Storage & Persistence
Synapses uses SQLite for all persistence, split across two databases with distinct responsibilities.
Dual-Database Design
Graph DB — The structural representation of the codebase. Rebuilt frequently as files change.
Knowledge DB — Long-lived agent state: tasks, memories, rules, and session data. Accumulates over time and survives full graph rebuilds.
Both databases are opened and managed independently by the store package.
Graph DB Tables
| Table | Purpose |
|---|---|
nodes | All code entities (functions, structs, files, packages, etc.) |
edges | Relationships between nodes (calls, contains, imports, implements) |
manual_edges | User-defined edges that survive re-parsing |
edge_learned_weights | Dynamically adjusted edge weights from usage patterns |
call_sites | Unresolved and resolved function call sites |
file_hashes | Content hashes for change detection |
node_embeddings | Vector embeddings for semantic search |
nodes_fts | FTS5 full-text search index over node names and metadata |
Knowledge DB Tables
| Table | Purpose |
|---|---|
plans | Agent work plans |
tasks | Individual tasks within plans |
session_state | Per-session state (current file, active plan, etc.) |
dynamic_rules | Architectural rules added at runtime |
violation_log | History of rule violations detected |
agents | Registered agent identities for coordination |
events | Event log for agent activity |
web_cache | Cached web content fetches |
messages | Agent message history |
memories | Long-term memory entries |
episodes | Episodic memory (session-scoped recollections) |
memory_embeddings | Vector embeddings for memory search |
memory_anchors | Links between memories and code entities |
memory_versions | Version history for memory entries |
annotations | User and agent annotations on code entities |
gaps | Detected knowledge gaps |
adr | Architecture Decision Records |
Index Strategy
Edges are the most frequently queried table. Covering indexes are defined on key column combinations:
(from_id, type, to_id)— outgoing edge lookups(to_id, type, from_id)— incoming edge lookups (caller queries)(type, from_id)— type-filtered scans
These covering indexes mean most edge queries are served entirely from the index without touching the main table.
Graph Serialization
SaveGraph writes the full in-memory graph to the database:
- Clears existing nodes and edges
- Batch-inserts all nodes and edges in a transaction
- Preserves manual edges (they are not cleared)

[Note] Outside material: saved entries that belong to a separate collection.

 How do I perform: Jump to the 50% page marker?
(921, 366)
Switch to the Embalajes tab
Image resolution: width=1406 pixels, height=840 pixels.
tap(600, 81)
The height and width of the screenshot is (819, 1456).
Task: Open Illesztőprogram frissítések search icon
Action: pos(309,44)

- Writes file hashes for change detection
LoadGraph reads the database back into the in-memory representation at startup.
SmartReindex
Rather than re-parsing the entire codebase on startup, SmartReindex uses mtime-based change detection:
- Compare each file’s modification time against the stored
file_hashesentry - If the mtime changed, hash the content and compare
- Only re-parse files whose content actually changed
- Remove nodes/edges for deleted files
This makes startup fast even on large codebases — only changed files pay the parse cost.
Vector Search (HNSW)
Both node embeddings and memory embeddings use an HNSW (Hierarchical Navigable Small World) index for approximate nearest-neighbor search. This powers:
- Semantic code search (find nodes similar to a natural language query)
- Memory retrieval (find relevant past experiences for a current context)
The HNSW index is built in-memory from the SQLite-stored vectors at startup.